I think the real problem is that lots of new buildings are still being built which aren’t really energy-efficient at all!
OK, I did the calculation for you — the answer is that the payback period is 6 years. SIX.
Of course, you can do even better by retrofitting an old house to superinsulate it.
I’ve seen numerous articles on the building materials, though I would need to look them up…google will yield some results too, of course. The articles I’ve seen maintain that the greenest building you could ever have is the one that is already there, because when you add the carbon footprint of the materials for the new construction (shipping materials all over the globe, petro chemicals that come from fracking, etc) even the “greenest” new construction can’t compete with what is already there…because of course whatever nastiness may have happened in the history of the existing structure is essentially a “sunk cost” at that point, whether it was built in 1890 or 1990. The obvious point is that demolishing usable structures for the sake of “green” is nothing more than green-washing.
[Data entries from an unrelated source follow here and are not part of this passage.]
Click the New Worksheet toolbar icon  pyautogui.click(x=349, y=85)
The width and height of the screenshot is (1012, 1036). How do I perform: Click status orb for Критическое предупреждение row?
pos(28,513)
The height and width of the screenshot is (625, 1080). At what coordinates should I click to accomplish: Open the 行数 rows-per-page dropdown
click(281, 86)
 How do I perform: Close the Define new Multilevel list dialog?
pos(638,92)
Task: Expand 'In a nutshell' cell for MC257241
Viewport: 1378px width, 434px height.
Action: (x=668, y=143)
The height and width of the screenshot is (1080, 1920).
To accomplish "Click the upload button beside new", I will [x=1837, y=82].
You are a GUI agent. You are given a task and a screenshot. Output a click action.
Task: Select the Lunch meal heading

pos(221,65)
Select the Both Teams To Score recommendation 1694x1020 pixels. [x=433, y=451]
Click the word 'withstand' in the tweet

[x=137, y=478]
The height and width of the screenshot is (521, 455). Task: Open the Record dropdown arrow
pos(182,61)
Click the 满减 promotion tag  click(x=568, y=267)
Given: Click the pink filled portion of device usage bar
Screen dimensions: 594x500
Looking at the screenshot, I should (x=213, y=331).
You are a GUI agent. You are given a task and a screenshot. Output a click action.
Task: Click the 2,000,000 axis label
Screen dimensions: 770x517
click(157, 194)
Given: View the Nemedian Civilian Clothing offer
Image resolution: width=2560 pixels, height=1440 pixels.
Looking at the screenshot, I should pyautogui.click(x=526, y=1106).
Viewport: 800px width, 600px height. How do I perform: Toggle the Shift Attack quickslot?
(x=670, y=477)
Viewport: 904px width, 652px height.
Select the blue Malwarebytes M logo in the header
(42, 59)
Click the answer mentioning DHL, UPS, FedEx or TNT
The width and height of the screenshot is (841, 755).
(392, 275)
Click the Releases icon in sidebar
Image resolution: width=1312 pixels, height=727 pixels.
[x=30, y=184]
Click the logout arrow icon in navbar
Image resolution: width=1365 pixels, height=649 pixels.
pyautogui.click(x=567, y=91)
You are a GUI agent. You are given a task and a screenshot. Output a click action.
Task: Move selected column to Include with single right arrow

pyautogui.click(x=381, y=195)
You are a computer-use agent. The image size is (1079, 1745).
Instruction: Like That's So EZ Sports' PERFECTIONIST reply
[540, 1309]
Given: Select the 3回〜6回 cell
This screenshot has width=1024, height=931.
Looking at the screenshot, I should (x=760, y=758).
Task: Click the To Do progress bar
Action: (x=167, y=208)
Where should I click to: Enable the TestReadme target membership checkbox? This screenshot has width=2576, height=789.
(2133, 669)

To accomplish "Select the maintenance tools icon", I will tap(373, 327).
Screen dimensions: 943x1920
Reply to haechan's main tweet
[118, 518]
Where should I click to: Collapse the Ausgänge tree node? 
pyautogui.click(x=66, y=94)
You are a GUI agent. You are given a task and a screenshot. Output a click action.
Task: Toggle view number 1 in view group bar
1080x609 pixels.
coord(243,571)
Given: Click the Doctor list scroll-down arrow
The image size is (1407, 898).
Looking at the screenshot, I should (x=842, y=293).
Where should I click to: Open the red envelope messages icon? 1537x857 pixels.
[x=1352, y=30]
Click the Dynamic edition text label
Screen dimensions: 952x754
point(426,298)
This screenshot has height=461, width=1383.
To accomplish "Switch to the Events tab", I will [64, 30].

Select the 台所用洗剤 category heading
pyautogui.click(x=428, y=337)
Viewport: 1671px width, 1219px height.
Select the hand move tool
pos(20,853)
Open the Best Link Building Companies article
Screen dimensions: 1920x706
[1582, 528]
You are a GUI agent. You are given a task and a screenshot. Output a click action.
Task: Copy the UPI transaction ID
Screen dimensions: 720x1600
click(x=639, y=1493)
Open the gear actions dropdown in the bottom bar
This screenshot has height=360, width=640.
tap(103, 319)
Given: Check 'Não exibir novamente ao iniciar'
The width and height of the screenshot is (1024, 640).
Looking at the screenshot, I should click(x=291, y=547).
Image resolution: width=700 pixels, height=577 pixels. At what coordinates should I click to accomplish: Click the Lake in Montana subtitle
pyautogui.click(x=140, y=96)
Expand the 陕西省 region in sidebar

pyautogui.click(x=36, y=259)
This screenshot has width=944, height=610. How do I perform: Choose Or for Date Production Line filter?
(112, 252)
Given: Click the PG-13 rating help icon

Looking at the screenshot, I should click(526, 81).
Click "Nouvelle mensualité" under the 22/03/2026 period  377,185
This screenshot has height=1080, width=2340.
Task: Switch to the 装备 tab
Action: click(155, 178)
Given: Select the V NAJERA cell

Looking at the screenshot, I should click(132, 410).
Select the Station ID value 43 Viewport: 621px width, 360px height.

Yes, but… the whole point of the post was to show that this is true… unless you include transpo savings, savings from moving up in intensity to a building that shares more walls than a lower-functional class, etc. I think that’s the whole point, and it’s why a city like NYC emits far less CO2 per capita than Minneapolis. Replacing 2 SFHs that house 7 people with an apartment building that houses 40 has all sorts of different effects than replacing 2 SFHs with 2 SFHs.
OK, so here’s the thing.
All of these numbers are based on a building which is “30% more efficient” than the previous building.
That’s chump change.
Heating costs are dominant in Minnesota. Replace an uninsulated single-wall building with a superinsulated building, and you can reduce the heating energy expense by upwared of *80%*. That’s right: you can spend less than 1/5 of the energy on heating as you did in the old building.
At that level of improvement, the payback from replacing (or at least gutting) the building is very high.
The trouble is that most new buildings are not actually superinsulated. They’re built with relatively low insulation standards, and the builders brag because they’re better than whatever uninsulated junk was there before. The superinsulation method has been understood since *1981* and was published back then (_The Super Insulated Retrofit Book_). But practically nobody in the US uses it! We get insulation techniques which were state of the art for 1965, instead, and they’re advertised as “green”! It’s appalling,
Further, it’s actually quite viable to retrofit most old buildings with superinsulation: the exception is single-wall masonry where you care about the exterior look, which is very hard to do.
So basically, I’d say that most developers are not really trying to be energy-efficient. They’re greenwashing. Ant that is reprehensible.
I started learning about superinsulation when I bought a house which had heating costs — heating is gas here — which were about 20% of the typical gas heating costs for a house of similar size in my area. I went “What’s going on here?”. Turned out my house wasn’t actually superinsulated, even — it simply applied *most* of the rules of superinsulation. If all of them had been applied it would have been even more efficient.
I later switched my lighting to LEDs and had a 50% drop in my electric bill.
There are a lot of massive energy-efficiency improvements which are just being ignored by most homeowners and developers. Ignored.
At this point, I think command-and-control is the only way to go about it: start mandating vapor sealing, HRVs/ERVs, and high R-value insulation for the new building code. It may be the only way to convince the developers to learn how to do superinsulation.